--- PROVIDED MATERIAL ---
——
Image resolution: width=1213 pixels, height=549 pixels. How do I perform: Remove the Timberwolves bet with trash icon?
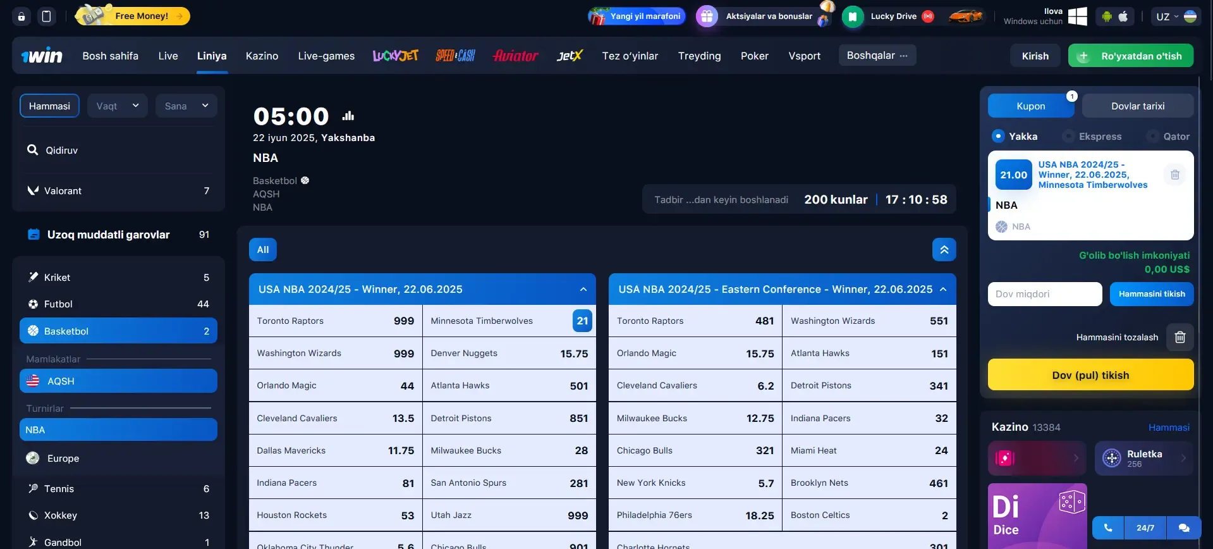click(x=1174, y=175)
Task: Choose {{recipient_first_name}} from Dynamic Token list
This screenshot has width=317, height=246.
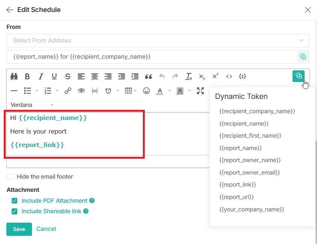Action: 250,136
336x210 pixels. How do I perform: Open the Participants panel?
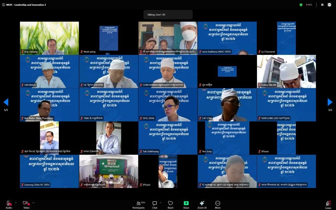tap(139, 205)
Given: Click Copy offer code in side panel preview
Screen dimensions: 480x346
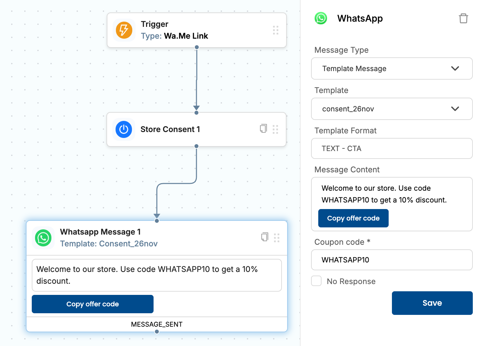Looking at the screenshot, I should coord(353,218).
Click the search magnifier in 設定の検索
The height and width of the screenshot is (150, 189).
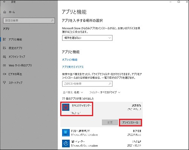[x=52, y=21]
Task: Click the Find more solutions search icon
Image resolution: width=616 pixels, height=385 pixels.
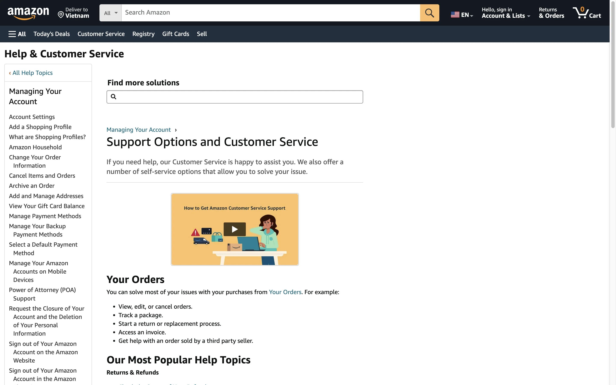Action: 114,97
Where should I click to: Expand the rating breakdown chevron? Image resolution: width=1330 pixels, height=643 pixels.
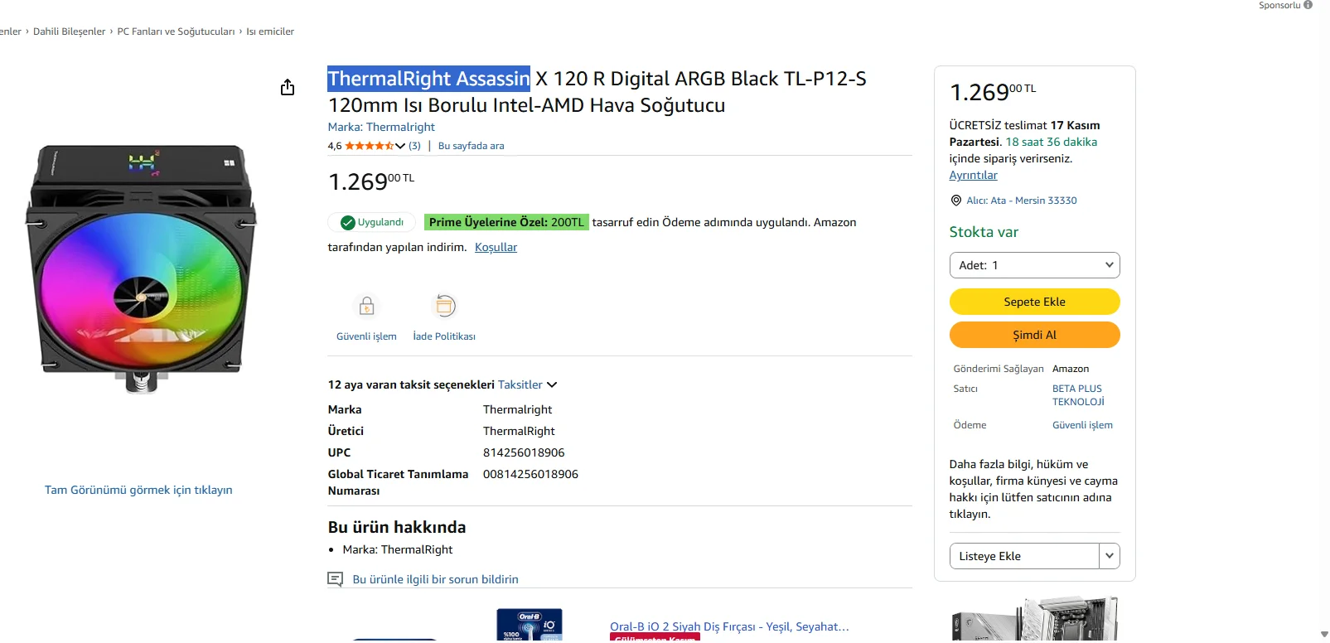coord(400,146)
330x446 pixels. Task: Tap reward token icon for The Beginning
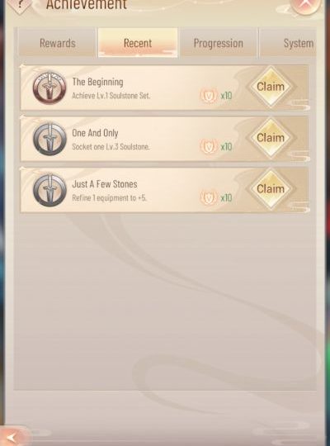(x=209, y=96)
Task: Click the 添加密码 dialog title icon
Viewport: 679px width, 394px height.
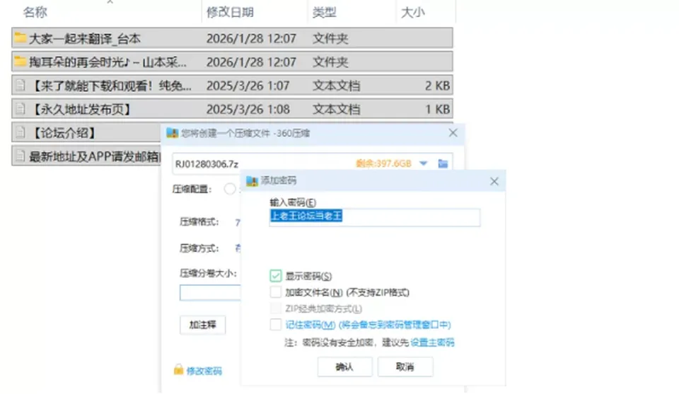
——
Retype all the entries exactly; drop the pictures.

Image resolution: width=1213 pixels, height=549 pixels. How do I perform: Remove the Timberwolves bet with trash icon?
click(x=1174, y=175)
Task: Choose {{recipient_first_name}} from Dynamic Token list
This screenshot has width=317, height=246.
Action: 250,136
336x210 pixels. How do I perform: Open the Participants panel?
tap(139, 205)
Given: Click Copy offer code in side panel preview
Screen dimensions: 480x346
Looking at the screenshot, I should coord(353,218).
Click the search magnifier in 設定の検索
The height and width of the screenshot is (150, 189).
[x=52, y=21]
Task: Click the Find more solutions search icon
Image resolution: width=616 pixels, height=385 pixels.
Action: 114,97
Where should I click to: Expand the rating breakdown chevron? Image resolution: width=1330 pixels, height=643 pixels.
coord(400,146)
330x446 pixels. Task: Tap reward token icon for The Beginning
(x=209, y=96)
Task: Click the 添加密码 dialog title icon
Viewport: 679px width, 394px height.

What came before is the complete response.